Write out exactly the lines from the one containing "You are a computer-use" through the last line of the records below, both included, and leave out any pictures.

Collected data:
+++

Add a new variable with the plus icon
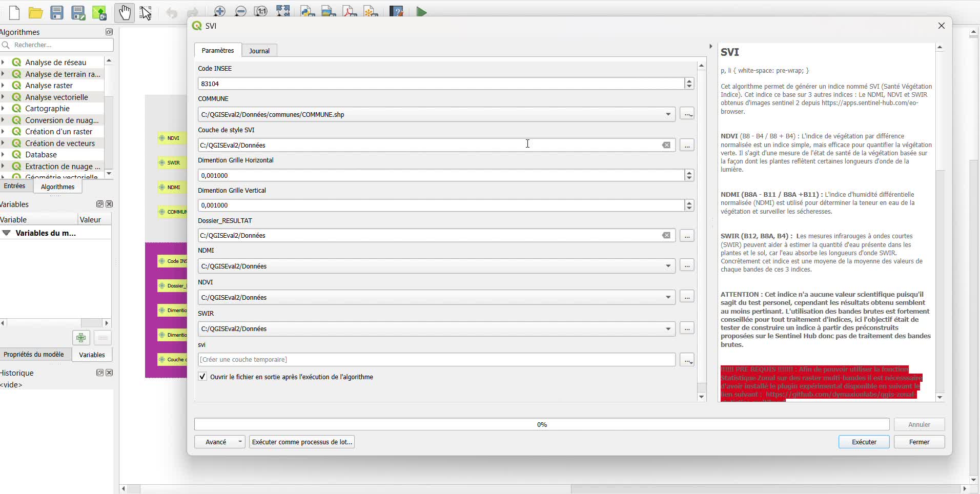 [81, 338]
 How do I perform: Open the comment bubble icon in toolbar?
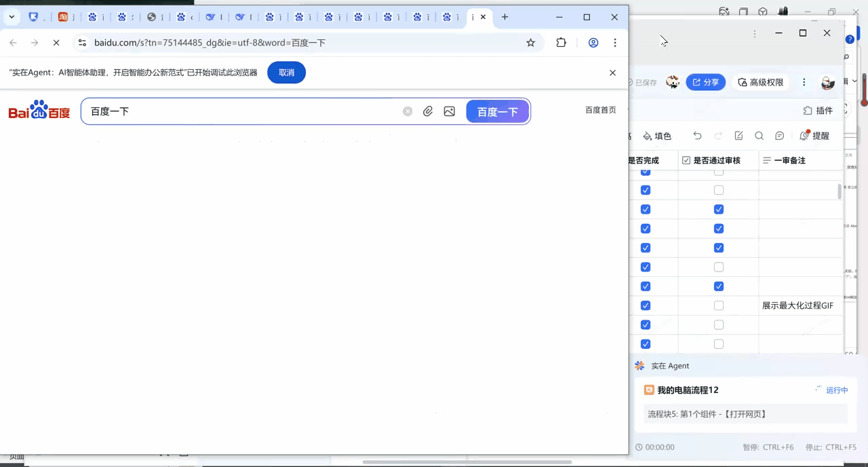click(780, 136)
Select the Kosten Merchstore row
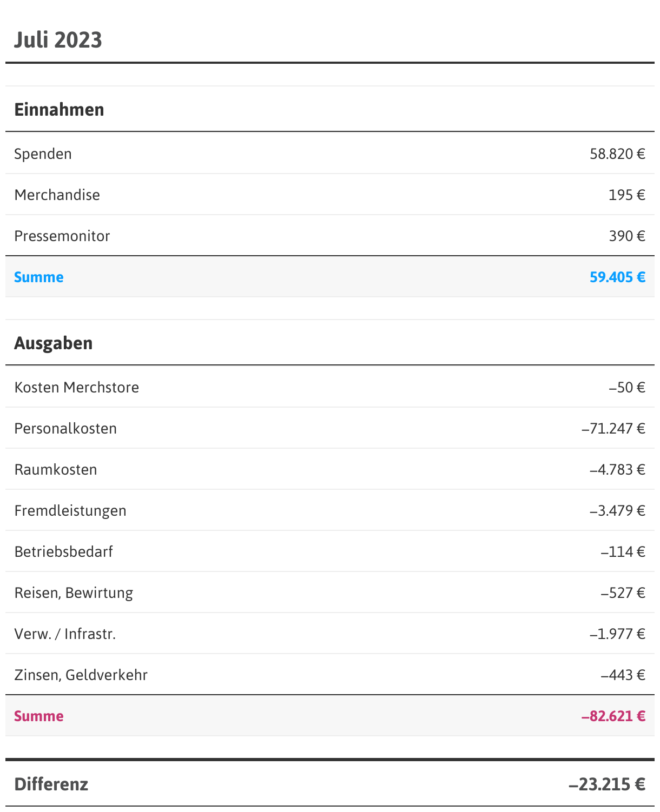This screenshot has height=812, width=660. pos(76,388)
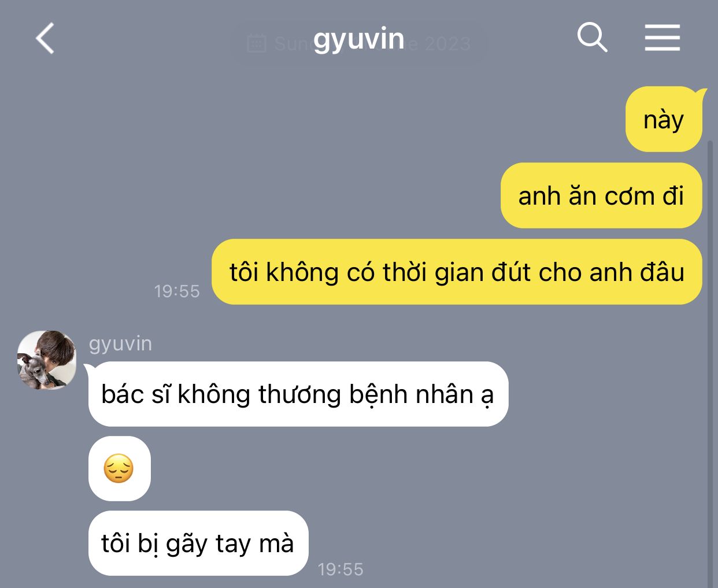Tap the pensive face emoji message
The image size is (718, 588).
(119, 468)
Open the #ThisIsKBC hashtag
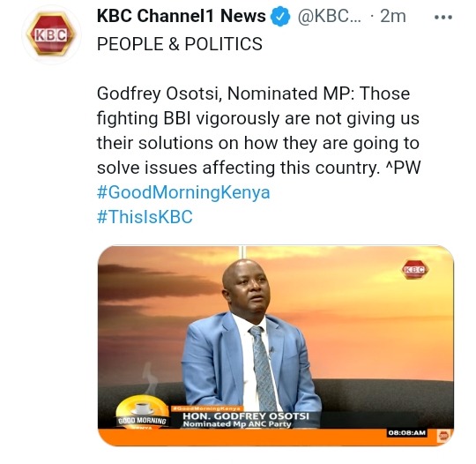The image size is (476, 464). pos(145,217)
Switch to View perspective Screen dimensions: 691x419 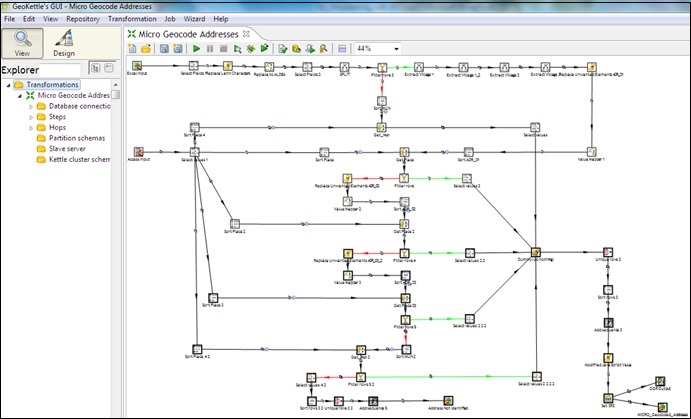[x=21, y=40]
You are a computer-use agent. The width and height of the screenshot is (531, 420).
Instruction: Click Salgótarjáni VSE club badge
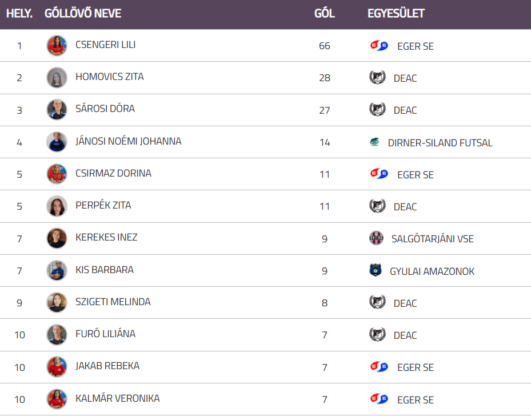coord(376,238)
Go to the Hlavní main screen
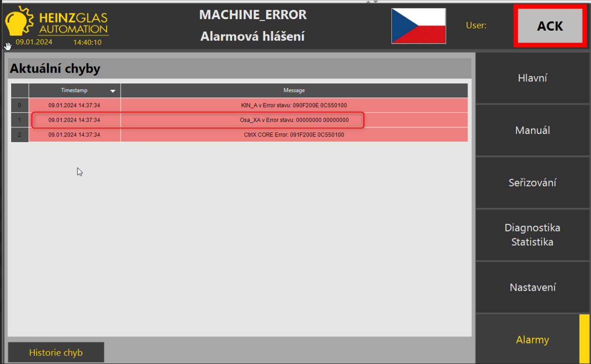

+++

ANSWER SPACE »
You are a computer-use agent. The width and height of the screenshot is (531, 420).
Instruction: Click Salgótarjáni VSE club badge
coord(376,238)
Go to the Hlavní main screen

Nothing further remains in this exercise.